Zoological Studies

Vol. 54, 2015

Niche partitioning among three tree-climbing bird species in subtropical mountain forest sites with different human disturbance

Carlos Lara1*, Berenice Pérez1, Citlalli Castillo-Guevara1 and Martín Alejandro Serrano-Meneses2

1Centro de Investigación en Ciencias Biológicas, Universidad Autónoma de Tlaxcala, Km. 10.5 Autopista Tlaxcala-San Martín Texmelucan, San Felipe Ixtacuixtla, Tlaxcala 90120, Mexico
2Laboratorio de Biología Evolutiva, Centro Tlaxcala de Biología de la Conducta, Universidad Autónoma de Tlaxcala, Carretera Tlaxcala-Puebla, Km. 1.5, 90062 Tlaxcala, Mexico

Background: Closely related and ecologically similar species that overlap in ranges can coexist through resource partitioning without one pushing the others to extinction through competition.
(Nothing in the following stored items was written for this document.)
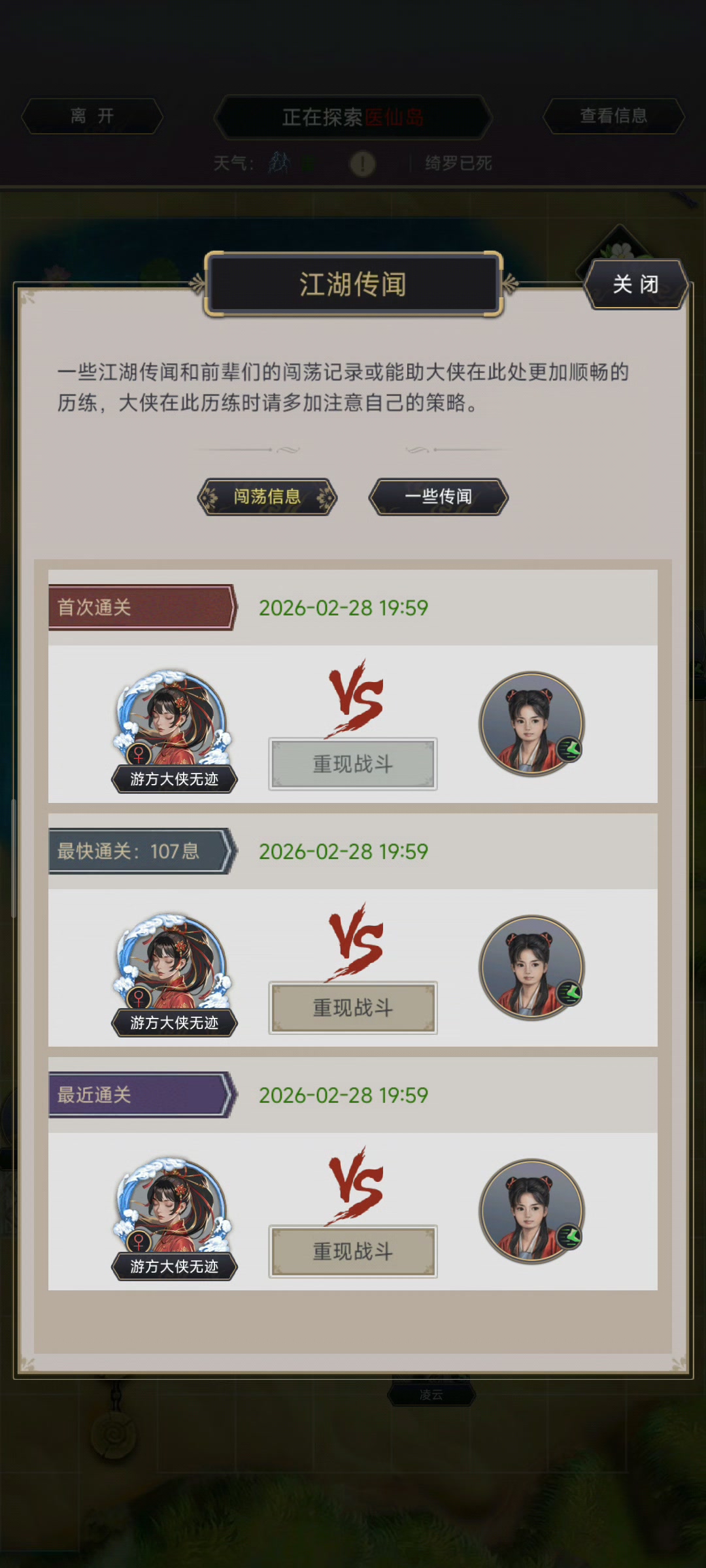Click the 离开 leave button

pos(92,116)
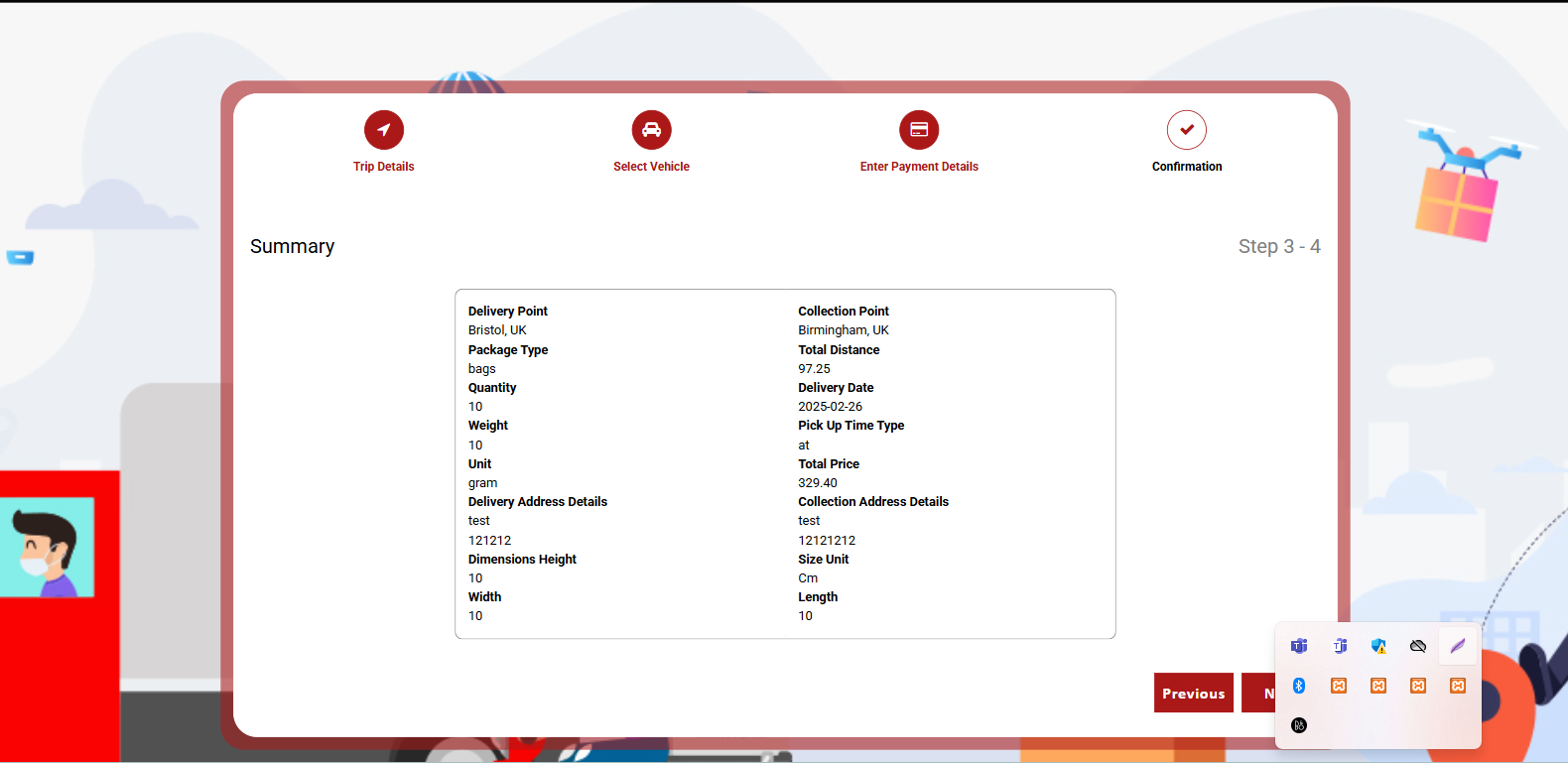
Task: Click the OneDrive offline cloud tray icon
Action: tap(1418, 646)
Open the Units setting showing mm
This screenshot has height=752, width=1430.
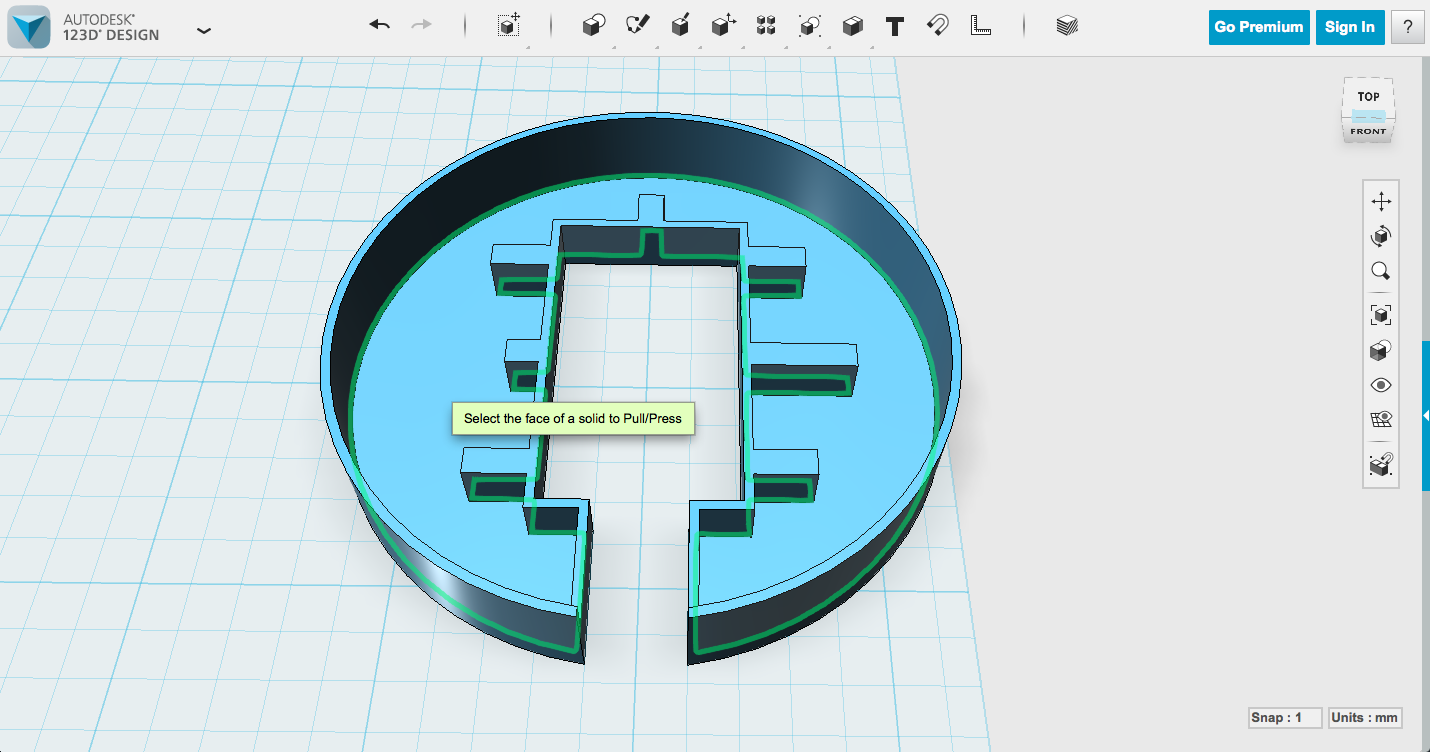[1366, 717]
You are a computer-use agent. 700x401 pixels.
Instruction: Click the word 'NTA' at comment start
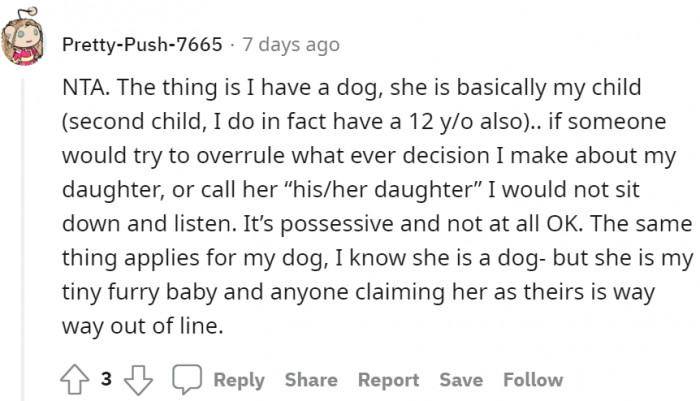tap(84, 87)
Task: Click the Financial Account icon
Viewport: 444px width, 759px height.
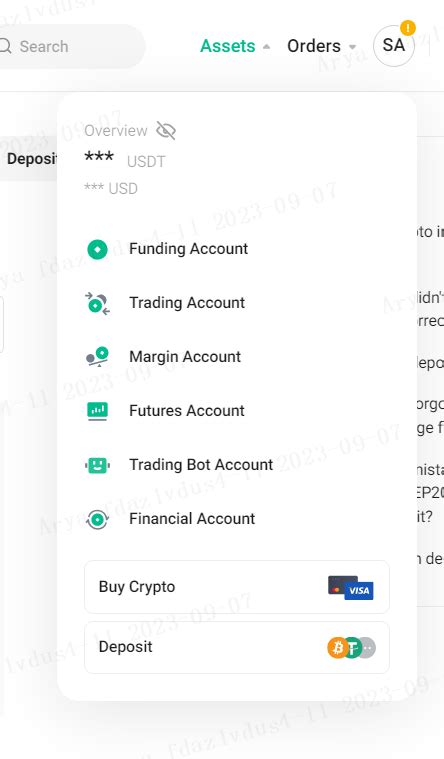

Understanding resource partitioning among species is essential to predicting how species decline can affect the functioning of communities and ecosystems. In this study, we analyzed niche overlap and resource partitioning of three tree-climbing bird species in disturbed and undisturbed forest sites at La Malinche National Park, Tlaxcala, Mexico. From January to December 2008, resource partitioning between the three species was examined through the frequency of sightings of individuals foraging in different sites in the trees of both forest types. We characterized the pattern of resource utilization by niche breadth and niche overlap. Finally, we tested if these birds divide tree space differentially according to forest type.
Our results indicate that in undisturbed sites, pygmy nuthatches had a high niche breadth (foraging significantly more on the thin branches), while white-breasted nuthatches and brown creepers had similar medium niche breadth values (more often foraged in thick branches and lower trunk, respectively), causing the last two to have a high niche overlap. In contrast, in disturbed sites, niche breadth and overlap values were similar for all three tree-climbing species. All observed overlaps for both forest types were higher than expected, but expected values in disturbed sites suggest the possibility of competition on these sites. Pygmy nuthatches were more sighted than white-breasted nuthatches and brown creepers in both forest types.
Conclusions: Our study shows that differences in tree use suggest resource partitioning among the three bird species, particularly at undisturbed sites. However, activities of excessive logging and grazing in the disturbed sites resulted in niche overlap among species. This could lead to changes in competitive dynamics among them.

Key words: Brown creeper; Pygmy nuthatch; White-breasted nuthatch; Niche overlap; Null models; Resource partitioning.